Wednesday, December 12, 2012

All About the Rim

Let me state for the record that I am a car owner. I buy them and I drive them. I know how to check the oil, the fluids, and where to go to get the oil changed. I also know where to buy tires. I'm good at those things. What I am not good at is auto repair or pesky things like knowing my tire size or anything of the sort. This became obvious some time ago. I do not actually know what a ball joint is. There is a lot I don't know. What I do know about my car:  It's a dark gray G6. It has tires. It has factory Pontiac rims. It takes unleaded gasoline. It has bucket seats and a CD player.

A couple of weeks ago as I drove down the street, a car appeared to be pulling out in front of me so I did a little swerve maneuver and accidentally "curb checked" my car. I've since been informed that the proper term is "hit the f*cking divider". It's all the same to me and the cracked rim on my car told me that the end result was the same regardless of what you called it.

After driving it and thinking to myself, "this is awfully wobbly", a friend was kind enough to call and locate a replacement rim for me. Joyous and relieved at the bargain price, I notified my daughter's boyfriend of my excellent deal and asked if he could run out and pick it up for me. He agreed. This is the conversation that followed when I looked in the trunk of my car at the replacement rim.

Me- Can you check that rim before they put it on the car? It's not the same as the others.

Zach- Angie, it is the right size.

Me- Yes, I understand that, but it's not the same RIM. Do you know what I mean? It doesn't look the same.

Zach- Okay. I'll look, but I think it's right.

This is what I expected. 
His voice sounded like he was placating a crazy woman. In my head I kept thinking to myself, "I am not going to drive around with a mismatched rim. That's just wrong. It would be like driving around with one salvage door that doesn't match the paint on the rest of the car! If I have to drive with a mismatched rim I might as well just die! UNACCEPTABLE!" I just prayed that he would look at the rim and correct the situation that otherwise would surely bring shame to our family.

And look he did. Then he went to the place where you go to get these things taken care of (uh... you know the rim swapping place). He then drove the car to my place of work and ensured me that it was driving fine, no more wobbles. Yay me! Bravo him! When I left work that day and walked around my car, I immediately noticed 4 matching rims. I smiled broadly and reminded myself to thank the kid when I got a chance.

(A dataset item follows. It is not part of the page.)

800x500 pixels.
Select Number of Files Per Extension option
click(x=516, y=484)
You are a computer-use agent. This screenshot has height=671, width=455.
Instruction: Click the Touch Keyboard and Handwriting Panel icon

So.... Funny thing. Did you know that the side of the rim that faces the inside of the car looks different from the side of the rim that faces the outside of the car? ME EITHER! In my defense, when I opened the trunk of my car to inspect the rim, I was looking for two things. First off, does it have the Pontiac emblem in the center? Secondly, does it have the appropriate number and size of spokes? It didn't match. I was not thinking, "Huh... I wonder what it looks like on the other side." Also, it was a sort of dirty... and not in the good way.

Here's what we've learned from this:
1. My car is dark grey.
2. Do not ask me mechanical questions.
3. Rims look different face up than they do face down.
4. I have four matching rims and my family will have to earn their shame some other way.